European telecommunications companies want American big tech companies to pay for the internet - but the tech giants are fighting back

Tensions between European telecommunications companies and US Big Tech companies have risen, as telecoms executives put pressure on regulators to make digital giants pay some of the costs of building the backbone of the internet.

European telcos argue that major internet companies, mainly American, have built their businesses on the back of the multi-billion dollar investments operators have made in internet infrastructure.

Google, Netflix, Meta, Apple, Amazon and Microsoft generate almost half of all internet traffic today.

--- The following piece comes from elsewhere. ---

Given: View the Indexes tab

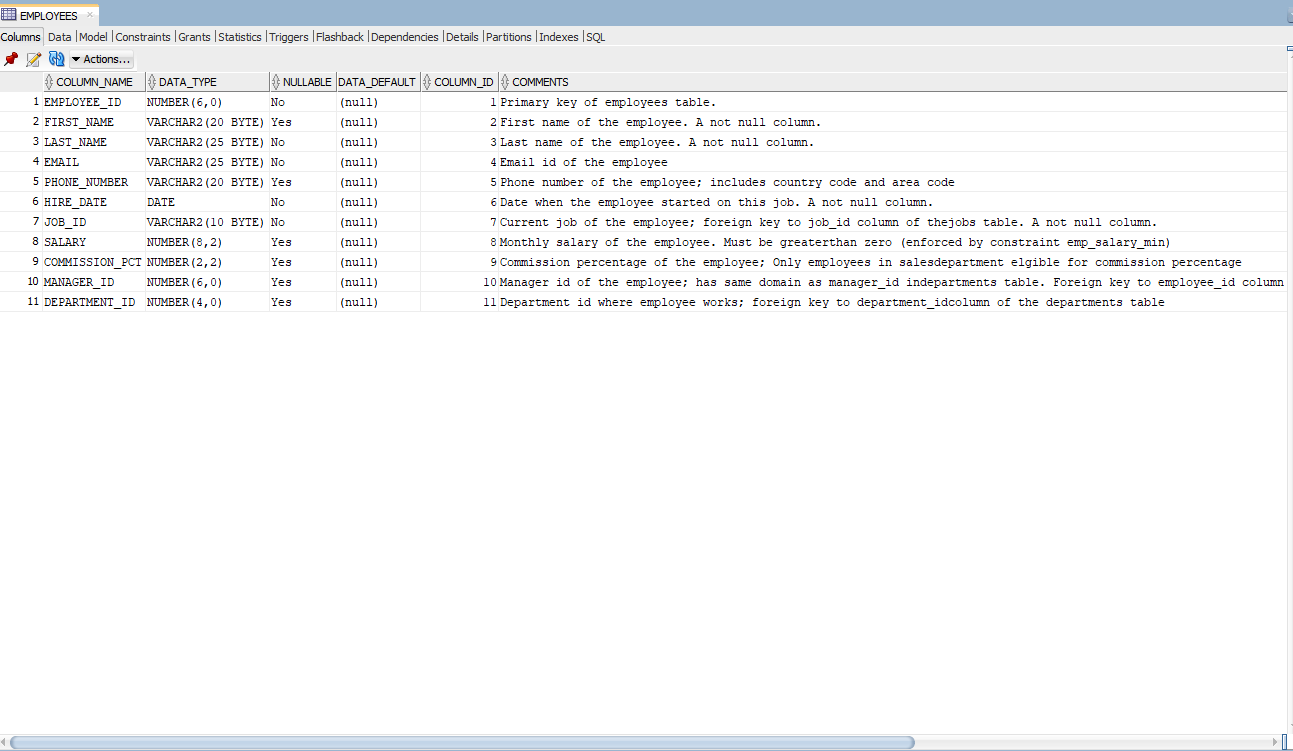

Telcos believe these companies should pay “fair share” charges to account for their disproportionate infrastructure needs and help fund the rollout of next-generation 5G and fiber networks.

The European Commission, the EU’s executive arm, launched a consultation last month to examine how to address the imbalance. Officials are seeking views on whether a direct contribution from internet giants to telecom operators should be required.

Big Tech companies say this would amount to an “internet tax” that could undermine net neutrality.

What do the telecom giants say?

The best telecom bosses came out swinging at the tech companies during the Mobile World Congress in Barcelona.

They lamented that they spent billions running cables and installing antennas to cope with the increasing demand for the Internet without corresponding investment from Big Tech.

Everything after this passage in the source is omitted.